§ **Your goal**
The output should match, line for line, the records from the line containing "You are a computer-use" through the line containing "Open the notifications dropdown chevron", with every picture left out.

(Dataset records)

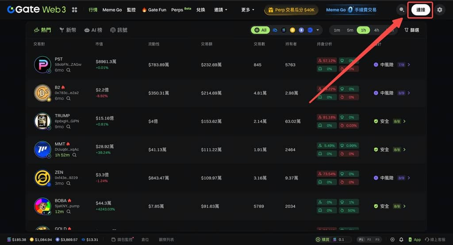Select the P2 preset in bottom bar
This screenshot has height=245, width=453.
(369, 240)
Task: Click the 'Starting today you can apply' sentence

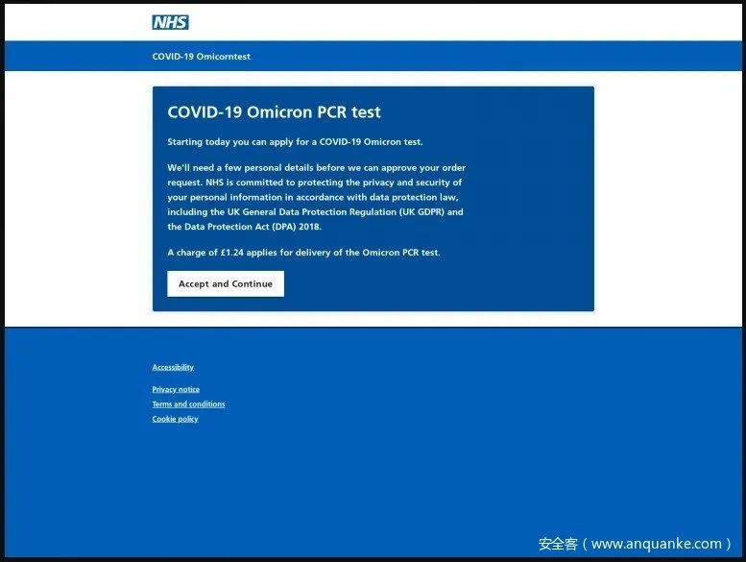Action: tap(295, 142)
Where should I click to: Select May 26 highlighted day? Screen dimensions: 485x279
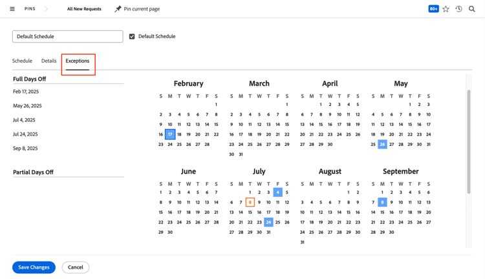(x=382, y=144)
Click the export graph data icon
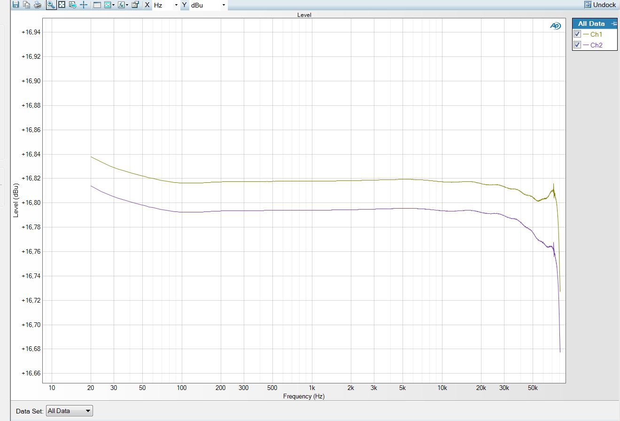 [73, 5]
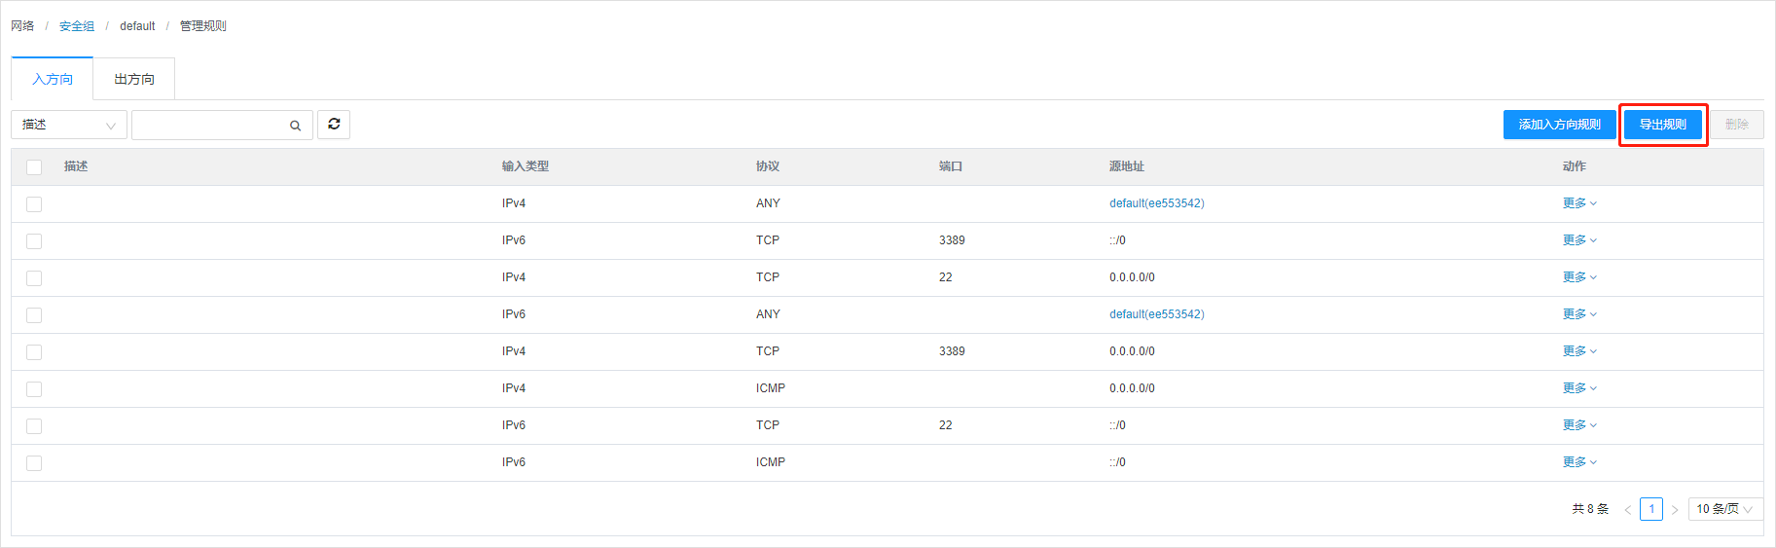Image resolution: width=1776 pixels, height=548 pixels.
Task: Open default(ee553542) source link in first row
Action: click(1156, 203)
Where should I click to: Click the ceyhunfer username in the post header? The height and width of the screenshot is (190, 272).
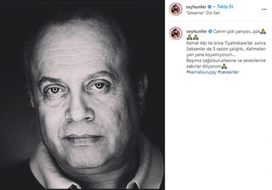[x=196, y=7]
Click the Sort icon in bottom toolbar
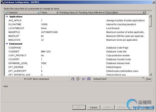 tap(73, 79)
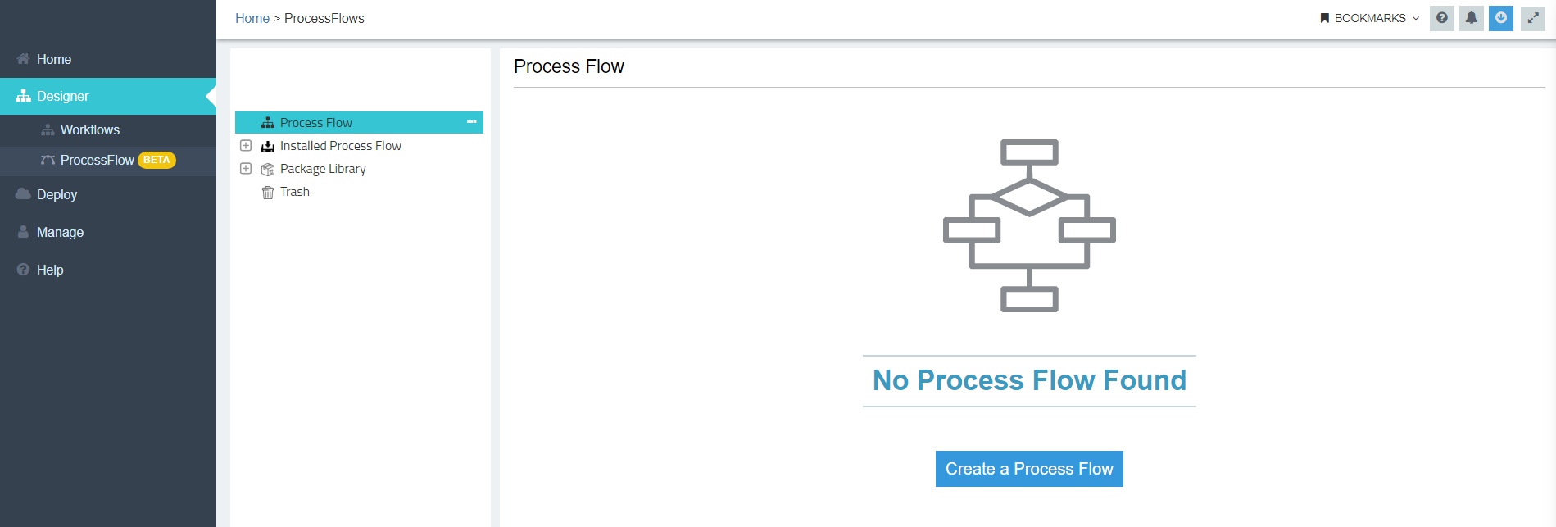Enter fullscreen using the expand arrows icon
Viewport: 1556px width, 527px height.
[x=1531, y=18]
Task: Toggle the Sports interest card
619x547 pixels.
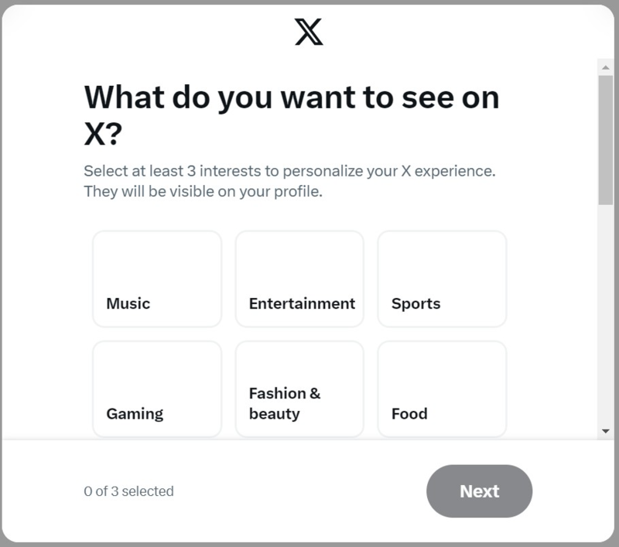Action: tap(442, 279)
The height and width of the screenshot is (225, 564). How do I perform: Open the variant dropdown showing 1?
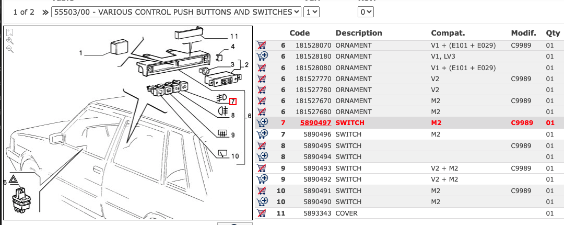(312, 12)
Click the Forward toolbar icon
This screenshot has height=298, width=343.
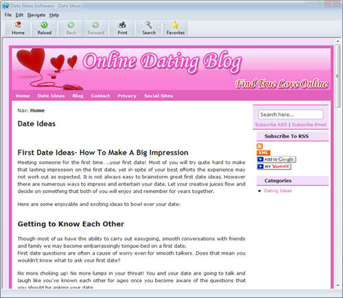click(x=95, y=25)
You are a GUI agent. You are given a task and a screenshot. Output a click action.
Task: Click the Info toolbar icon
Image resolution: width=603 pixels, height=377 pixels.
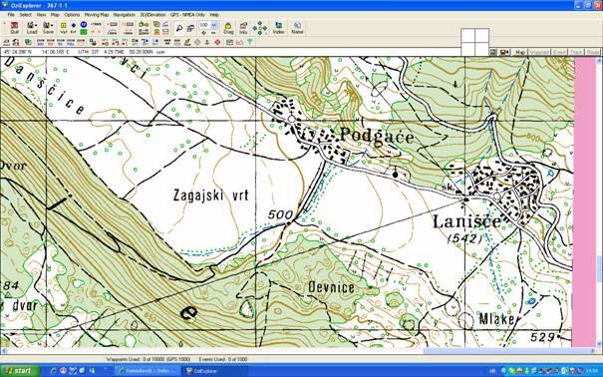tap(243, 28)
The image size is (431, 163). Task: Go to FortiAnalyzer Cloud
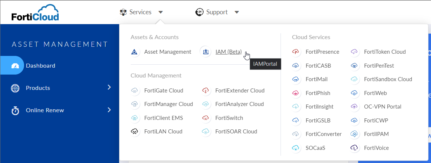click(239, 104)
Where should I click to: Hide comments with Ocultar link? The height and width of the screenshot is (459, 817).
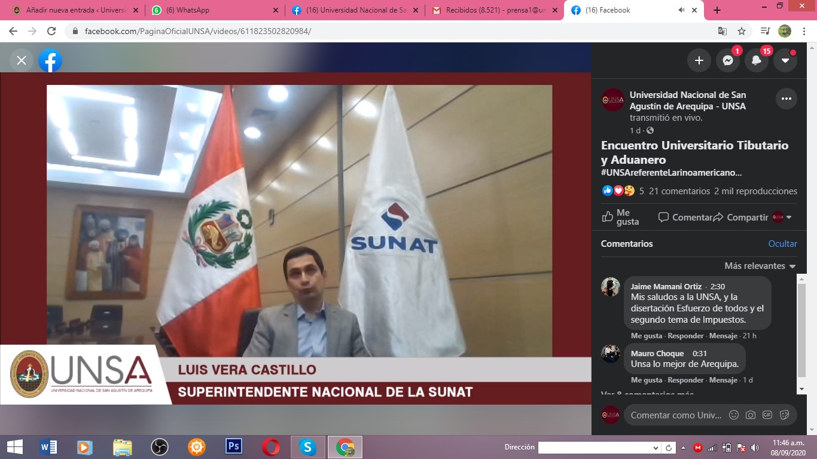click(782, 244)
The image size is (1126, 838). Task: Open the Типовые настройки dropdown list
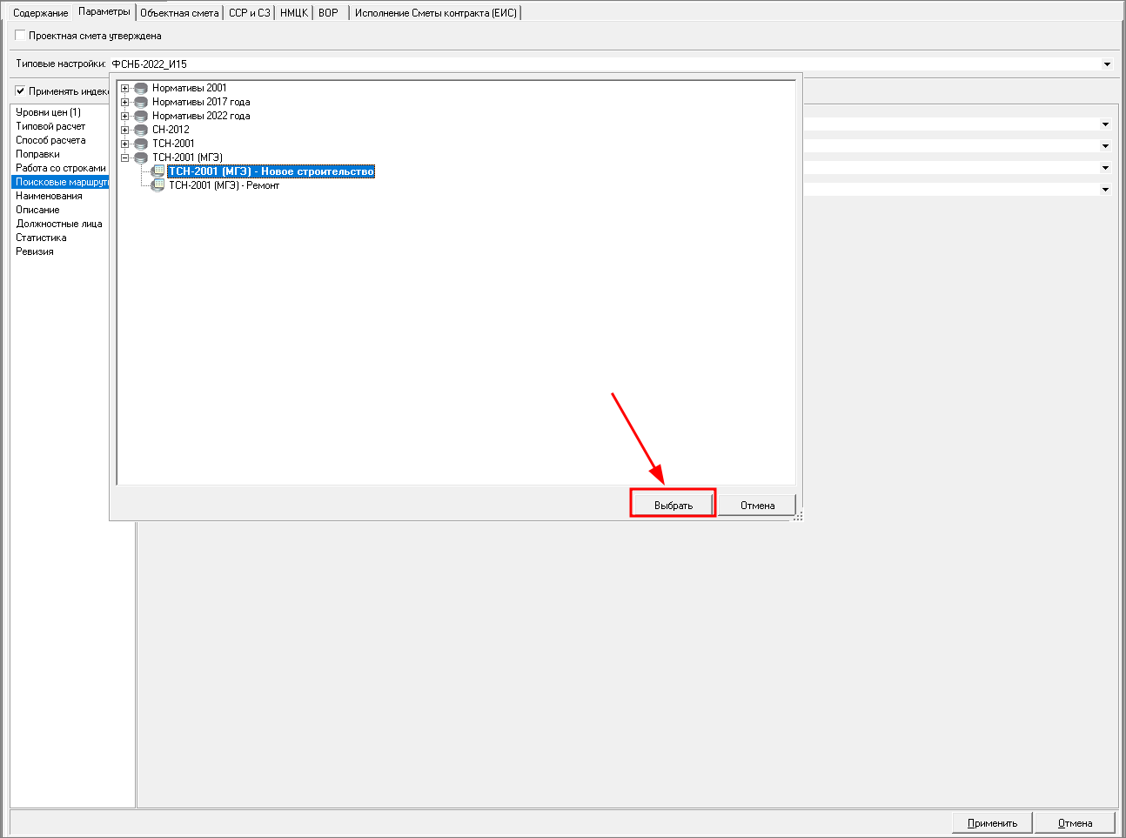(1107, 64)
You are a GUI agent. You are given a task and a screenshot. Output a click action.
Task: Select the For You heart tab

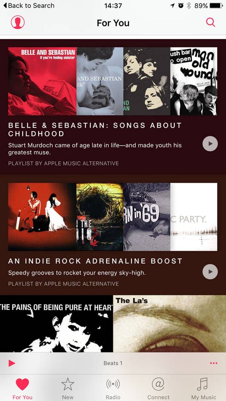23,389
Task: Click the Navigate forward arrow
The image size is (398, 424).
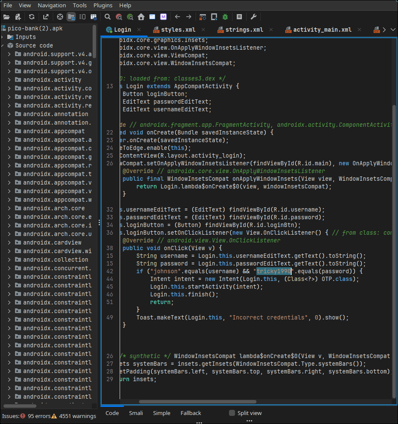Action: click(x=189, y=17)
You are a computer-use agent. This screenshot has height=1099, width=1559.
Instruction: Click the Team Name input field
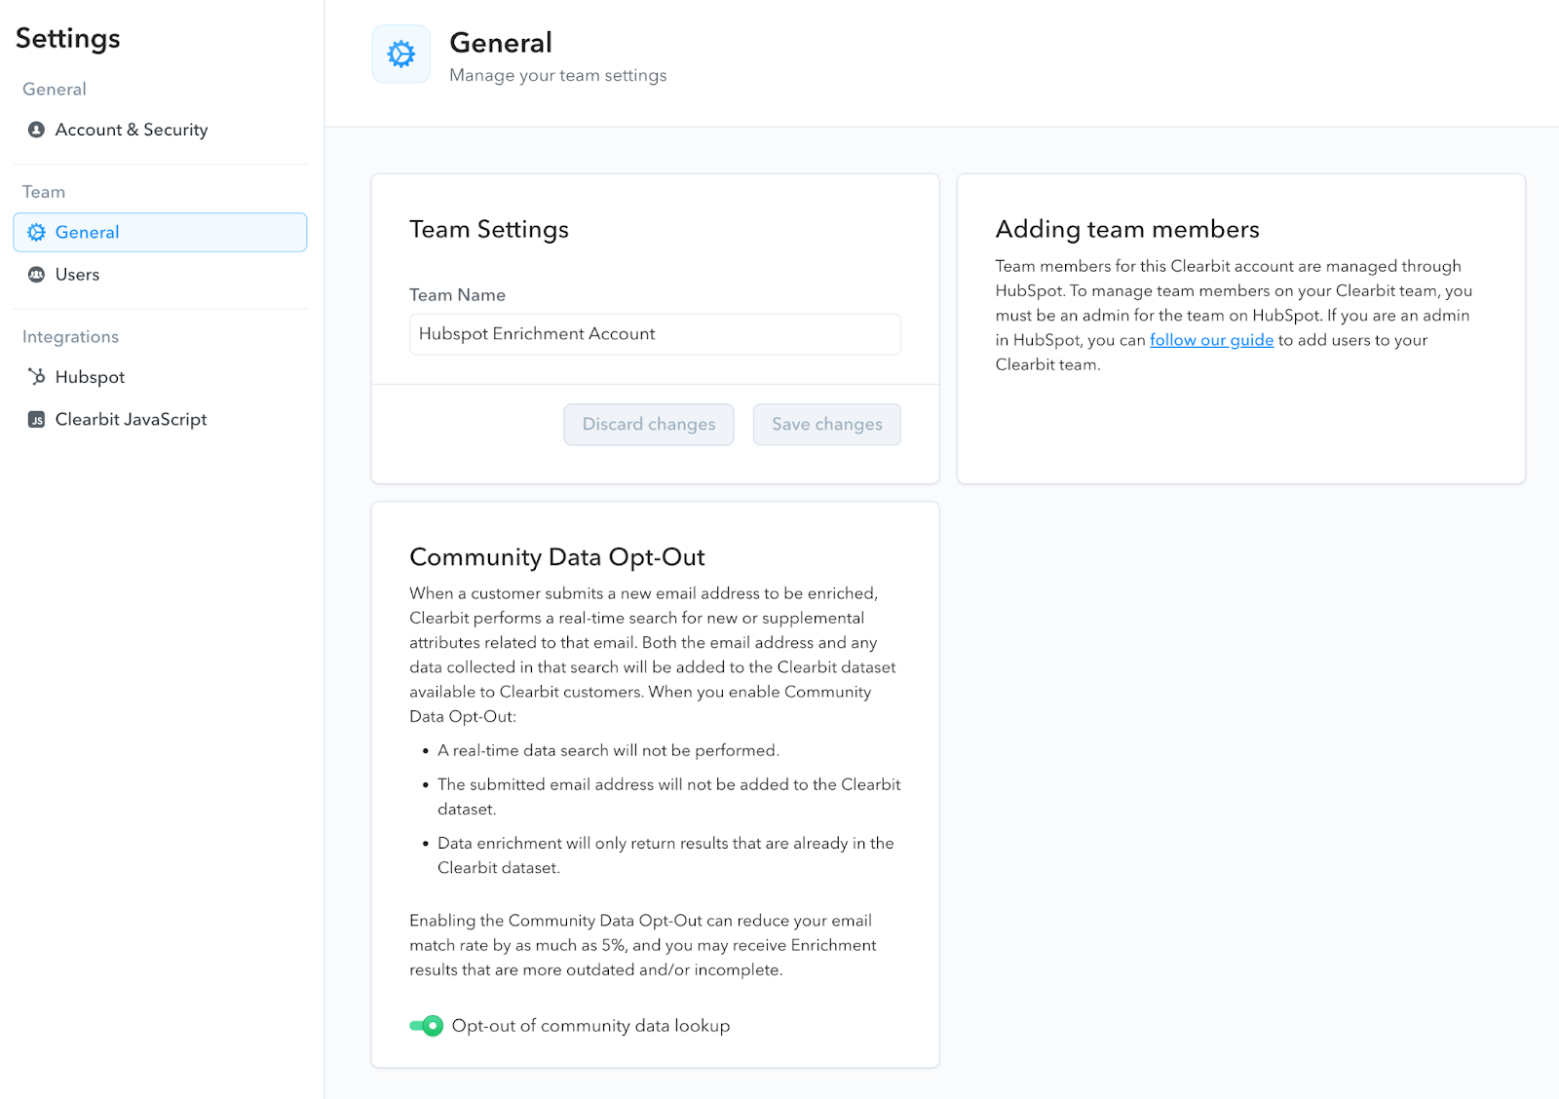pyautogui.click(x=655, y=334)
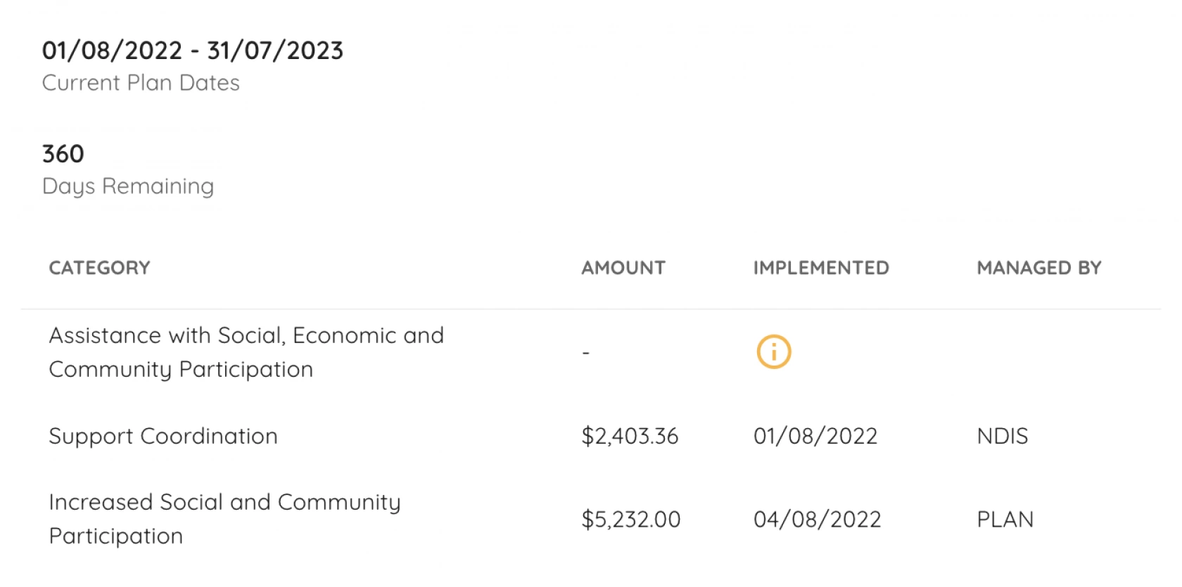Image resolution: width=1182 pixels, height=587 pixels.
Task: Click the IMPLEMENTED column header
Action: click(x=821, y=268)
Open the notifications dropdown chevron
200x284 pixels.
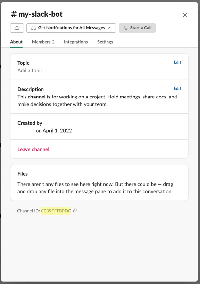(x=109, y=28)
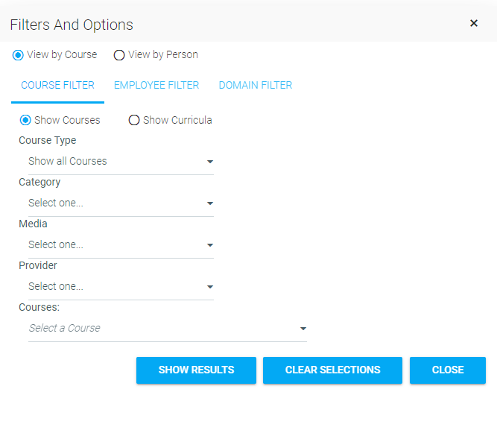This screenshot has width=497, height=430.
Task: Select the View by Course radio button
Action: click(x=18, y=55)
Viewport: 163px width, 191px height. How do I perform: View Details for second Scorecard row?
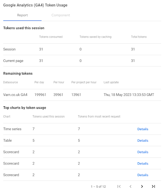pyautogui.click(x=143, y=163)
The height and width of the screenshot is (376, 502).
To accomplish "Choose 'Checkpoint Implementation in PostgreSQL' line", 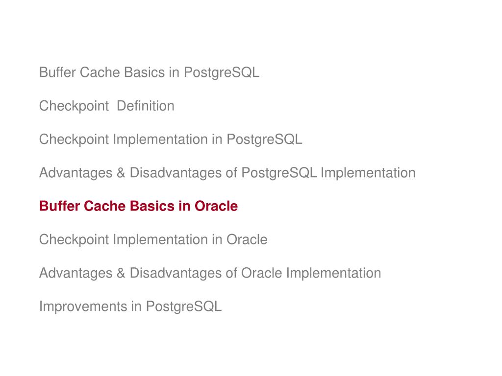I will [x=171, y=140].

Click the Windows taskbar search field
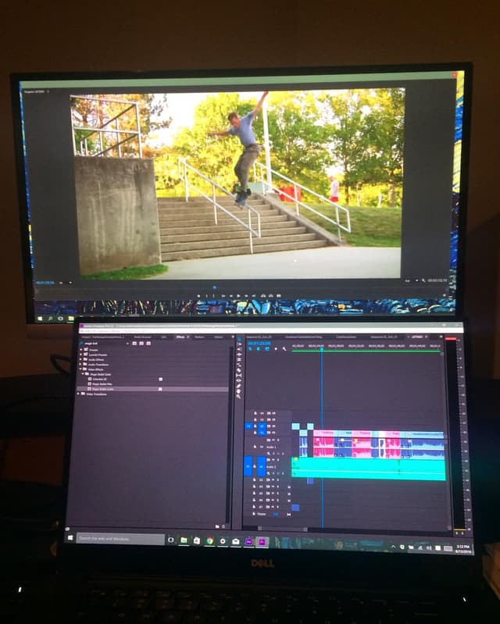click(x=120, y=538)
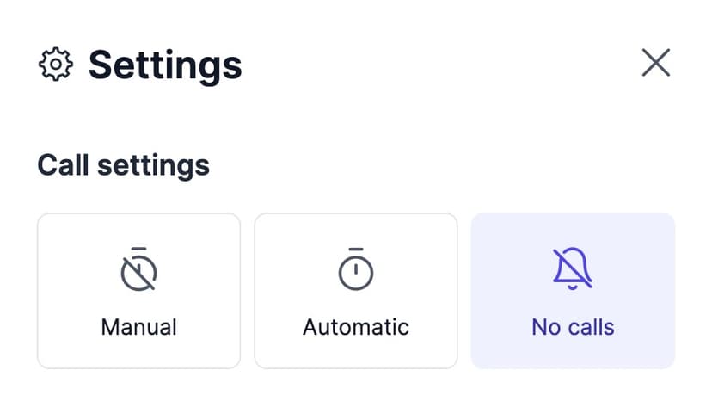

(End Dataset records)

§ **Answer space**
You are a computer-use agent. This screenshot has height=1099, width=1559.
Instruction: Click the Team Name input field
pyautogui.click(x=655, y=334)
Image resolution: width=1182 pixels, height=587 pixels.
Task: Click the IMPLEMENTED column header
Action: click(x=821, y=268)
Open the notifications dropdown chevron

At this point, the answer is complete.